When considering information about companies, it is not enough to know the news. It is also essential to understand whether that information has already been priced in to the stock. Ultimately, using information is only valuable if the rest of the market is not yet aware of it.
Small investors doing fundamental research are competing against large, institutional investors who have considerable resources, industry knowledge and relationships to uncover hidden value. This is sort of like bringing a knife to a gun fight, although it is probably more accurate to say that you are bringing a stir stick to a nuclear war.
Rather than study fundamentals, I prefer to analyze what the market thinks of the fundamentals. Using price and volume activity, it is possible to understand what investors think about the fundamentals. Since the markets are extremely efficient, they tend to price in information long before it is part of the public base of knowledge. Most importantly, studying a stock’s trading history looks at what all investors are doing with their money, not just what some are saying.
When doing analysis, I begin by collecting information. For me, this means looking at all of the relevant charts and assessing what the message of the market is. In this process, it is important that you avoid biasing the research.
It is a common for people to only look for what they want to see. An investor who is long a number of oil stocks will seek out information that confirms the oil market is going higher. You can be a great reader of charts, but if you don’t look at the right charts, you will get a tainted impression of where a market is headed.
Let’s do this process for analyzing the overall market right now. Here is a list of the ETF charts I focus on:
UUP – US Dollar Index
TLT – 20 Year Treasury Bond
GLD – Gold Trust
OIL – Crude Oil
VXX – Volatility Index Futures
SPY – S&P 500
T.XIU – TSX 60
In each of these charts, I look for a few simple characteristics:
Rising bottoms – the buyers are in control
Falling tops – the sellers are in control
Price volatility – if there is a lot of price volatility, investors are uncertain. If the stock is trading in a narrow range, investors are confident
Price relative to a trend line – price far above an upward trend line indicates buyers are emotional. Closer to the trend line shows investors are rational
Price relative past price ceilings and floors – recent breaks through important areas of support and resistance show a change in the perception of fundamental value
We need to look for these things in the charts and the piece together the puzzle of how different factors work together. Let’s go through the list of ETFs and highlight the characteristics:
UUP – the market has been Bullish on the US Dollar for about six weeks and the trend remains up. The recent volatility here indicates the market is getting more uncertain about whether the strength is justified.
TLT – US Treasuries remain in a downward trend, a positive for the stock market since sellers of Treasuries have a good chance of putting the money to work in the stock market.

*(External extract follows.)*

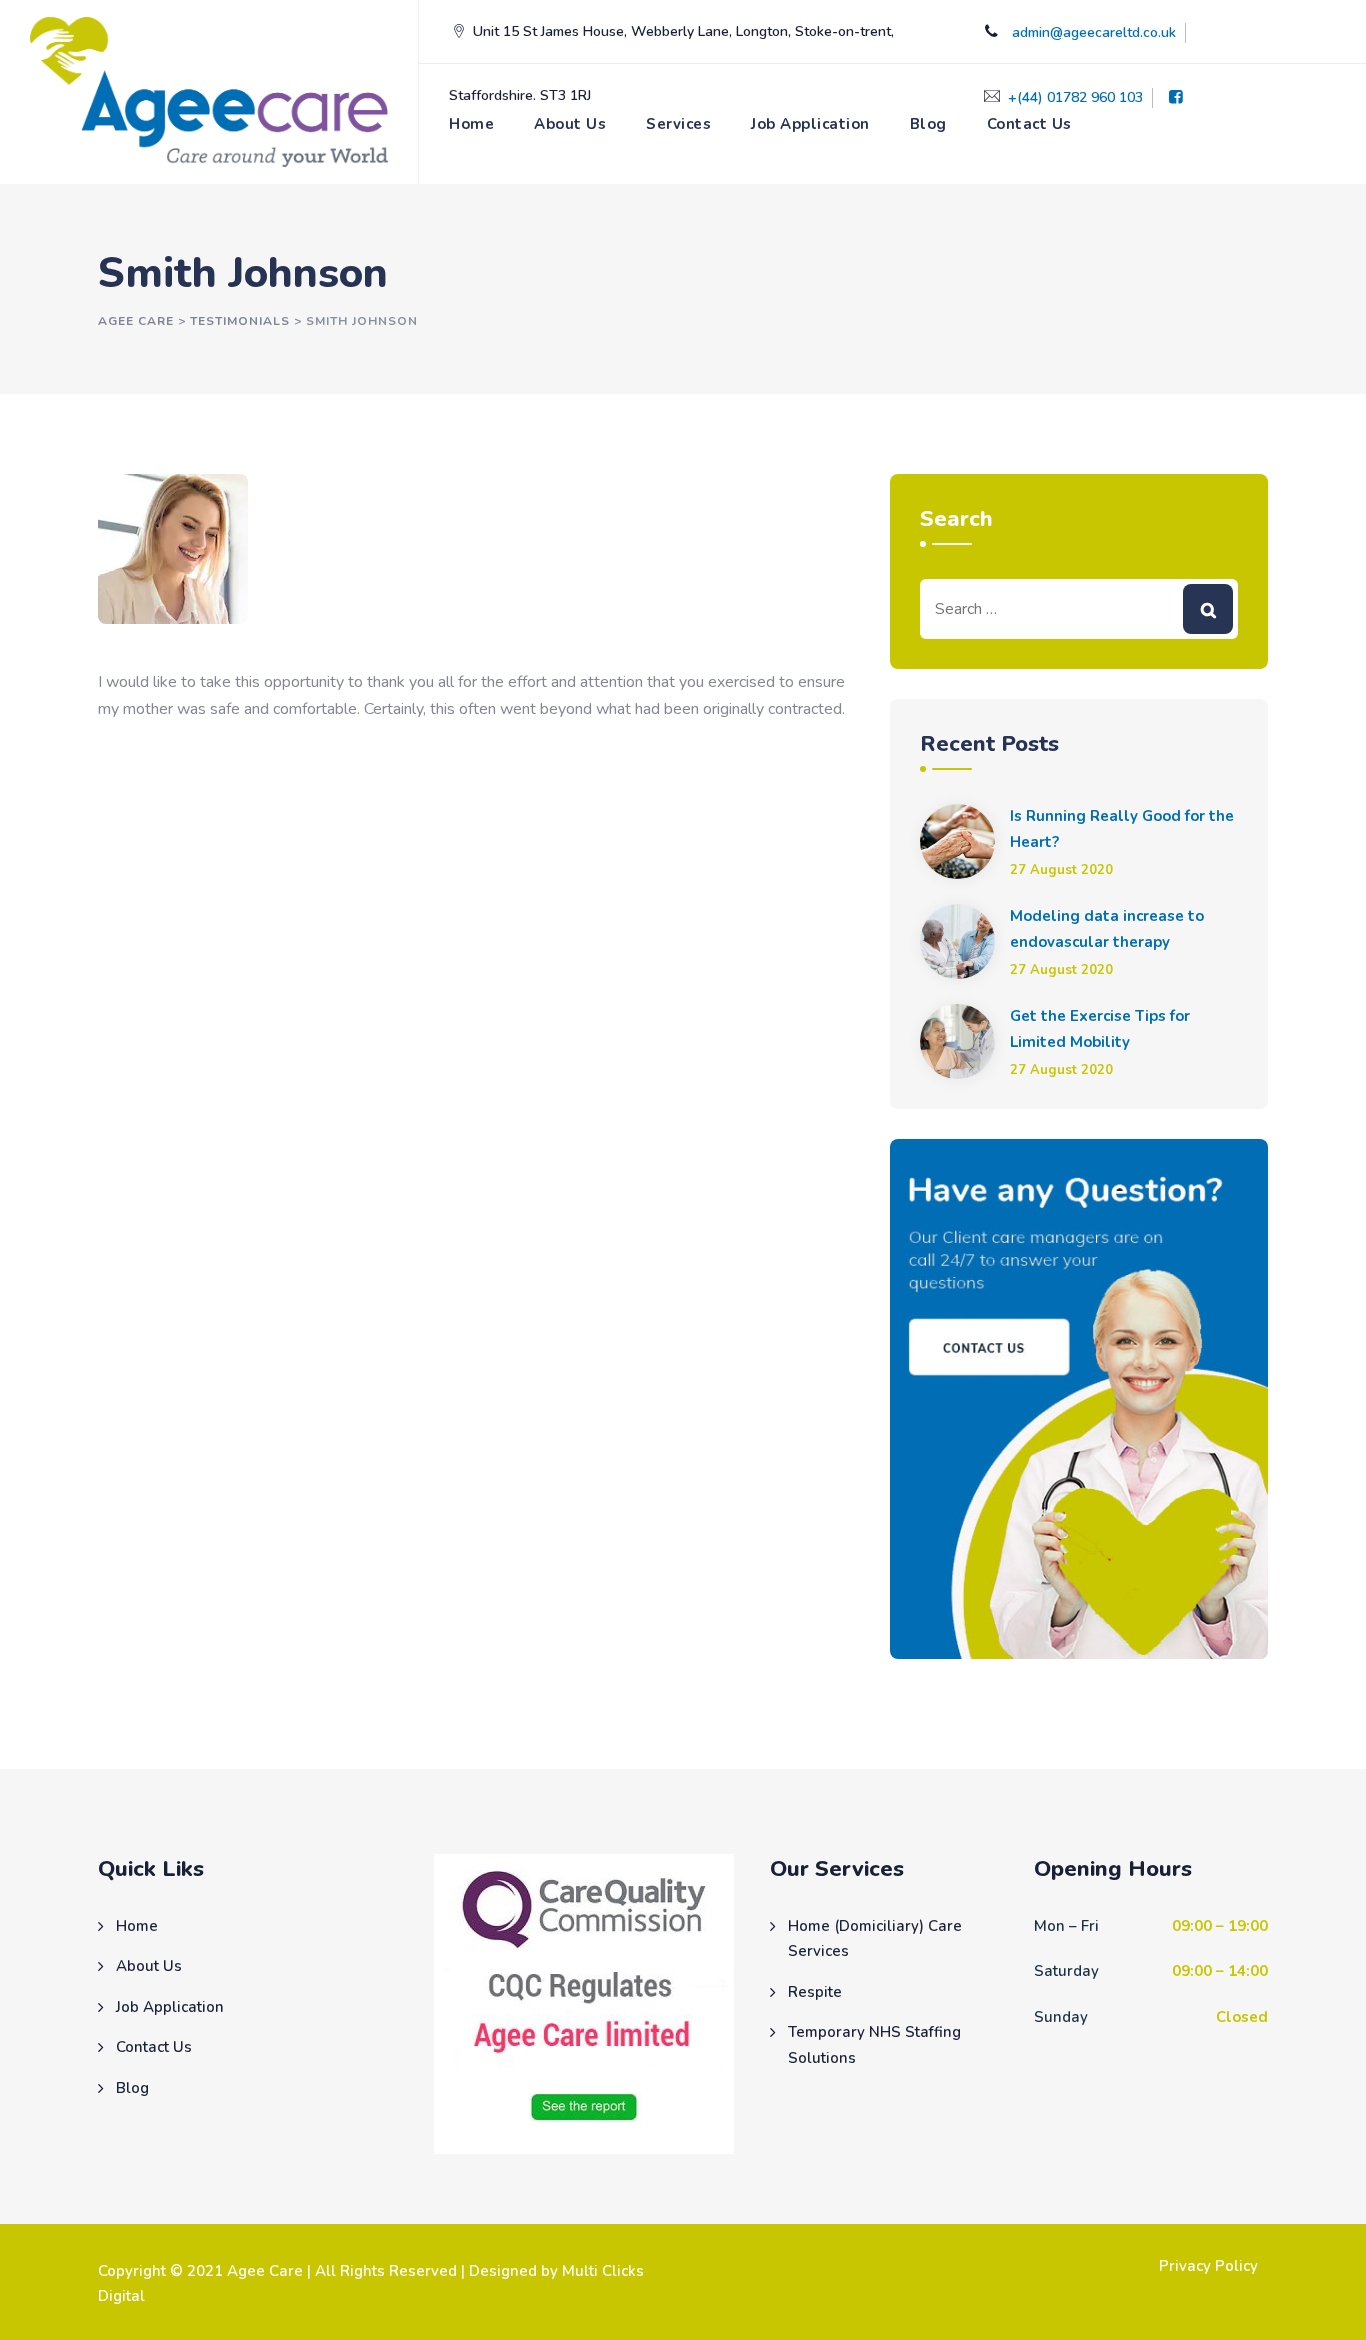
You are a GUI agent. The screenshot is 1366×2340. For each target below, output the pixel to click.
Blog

GLD – Gold is in a downward trend but was oversold until last week. The precious metal is now bouncing back but this strength is not a change of trend yet, I remain Bearish on Gold.
OIL – Oil is in a sideways trading pattern that oscillates up and down without a sustained trend. That deserves a Neutral rating.
VXX – The VXX represents Fear which continues to be on the decline.
SPY – the S&P 500 is still in an upward trend, the recent weakness is thus far only a pullback in that trend and not a break of the trend.
T.XIU – the TSX has been trending sideways over the last couple of months but is slowly building optimism. A break higher will take the index through resistance and likely indicate a broadening of the rally that has occurred in the Banking and Telecomm stocks.